17 February 2014

The King in Yellow on True Detective

I haven't been watching the HBO series True Detective (indeed, I did not even know of its existence, as I don't subscribe to HBO), so it required a friend of mine to bring to my attention -- by means of this article -- that there are some quite clear references to Robert W. Chambers' The King in Yellow in it.

As most fans of the fiction of H. P. Lovecraft are aware, Chambers' stories concerning The King in Yellow had a great influence on Lovecraft's own work.  Indeed, the mythical play, the world of 'Carcosa', the 'Yellow Sign', and several other elements from Chambers' work, were added to the 'Cthulhu Mythos' by Lovecraft.

(I've read Chambers' stories, "The Repairer of Reputations," and "The Yellow Sign," both of which are included in The Hastur Cycle anthology from Chaosium.   I recommend that collection to any fan of the Cthulhu Mythos, as it brings together some fine stories by a diverse range of authors.)
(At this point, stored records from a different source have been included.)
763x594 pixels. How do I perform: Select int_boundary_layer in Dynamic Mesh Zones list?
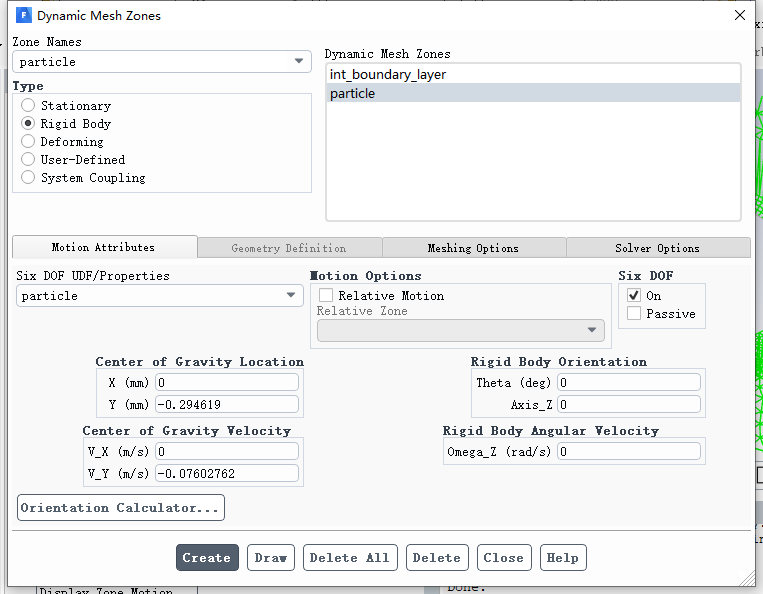387,74
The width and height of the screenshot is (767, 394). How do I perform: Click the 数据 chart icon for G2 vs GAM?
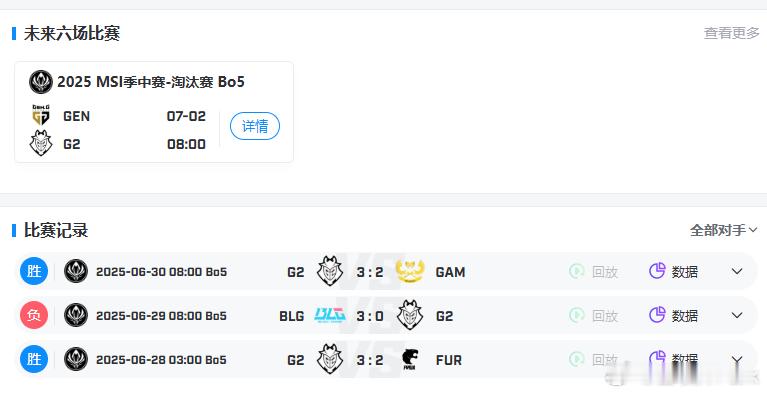pos(657,271)
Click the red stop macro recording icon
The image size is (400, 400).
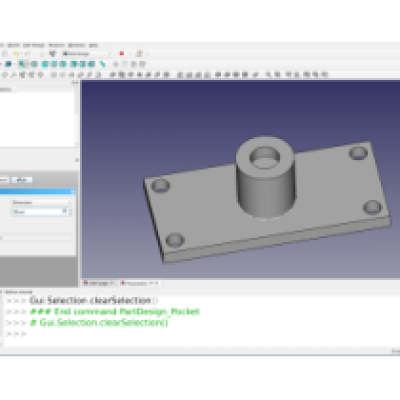coord(122,53)

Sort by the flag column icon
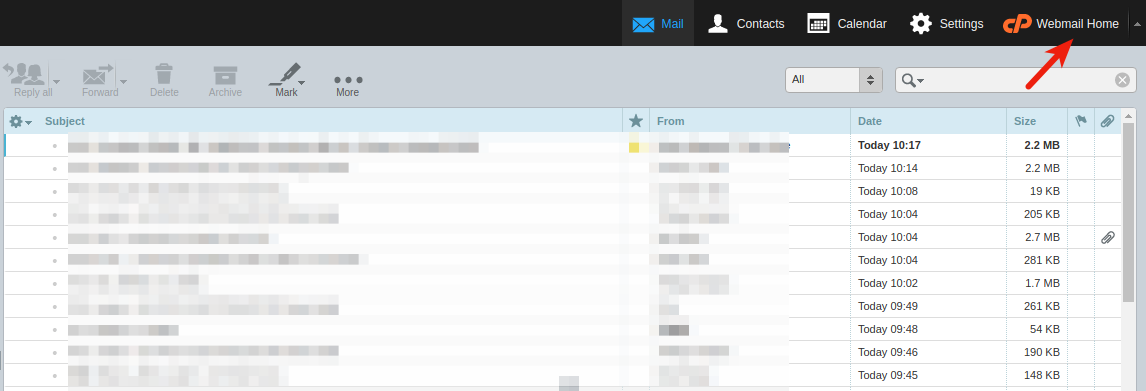[x=1080, y=121]
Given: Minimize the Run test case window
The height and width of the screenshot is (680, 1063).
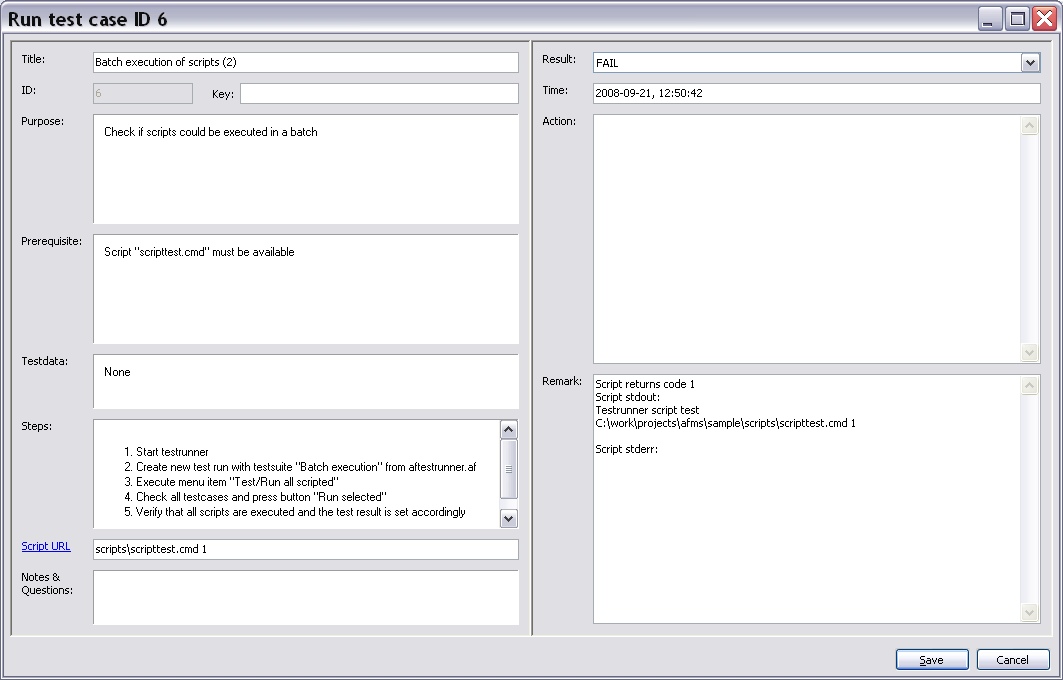Looking at the screenshot, I should (991, 18).
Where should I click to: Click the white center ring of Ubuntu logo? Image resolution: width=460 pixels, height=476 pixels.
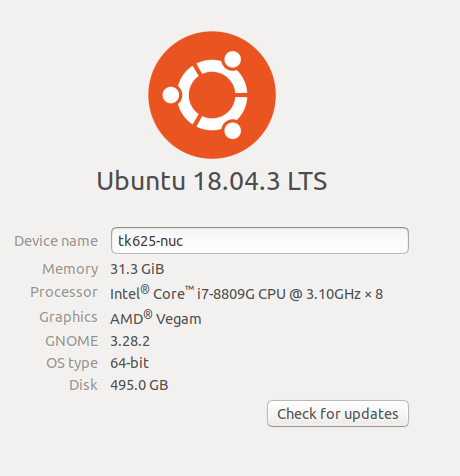212,95
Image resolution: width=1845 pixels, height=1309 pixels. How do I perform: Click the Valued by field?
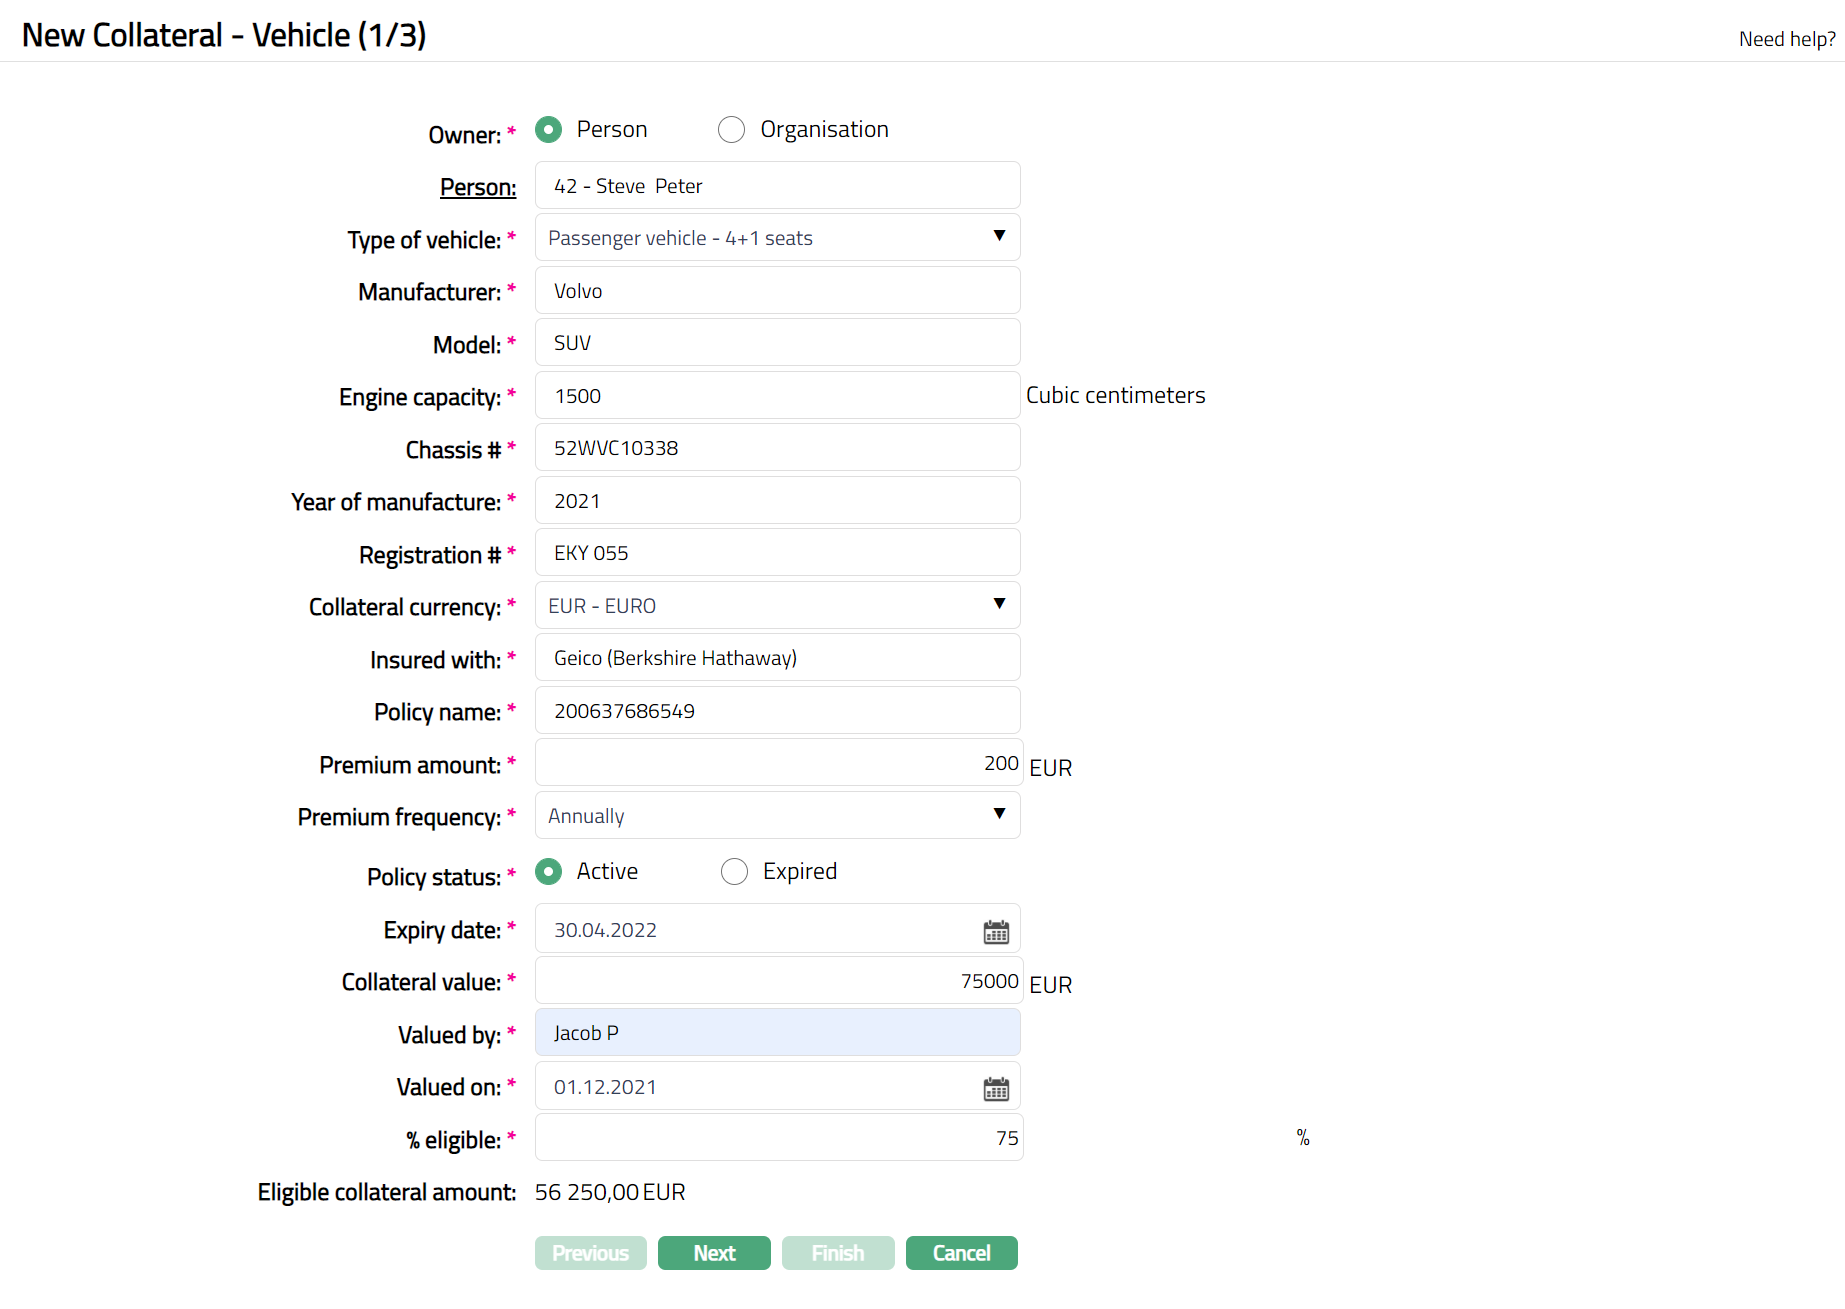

Well, I must confess that my interest has been piqued.  I may have to watch this series once it's available on DVD (despite one of its stars being … Matthew McConaughey).

12 comments:

  1. It is a fantastic series with a great mystery. The Carcosa and King in Yellow elements are backdrop to larger murder mystery. And Matthew McConaughey gives a stellar performance. Easily his best role.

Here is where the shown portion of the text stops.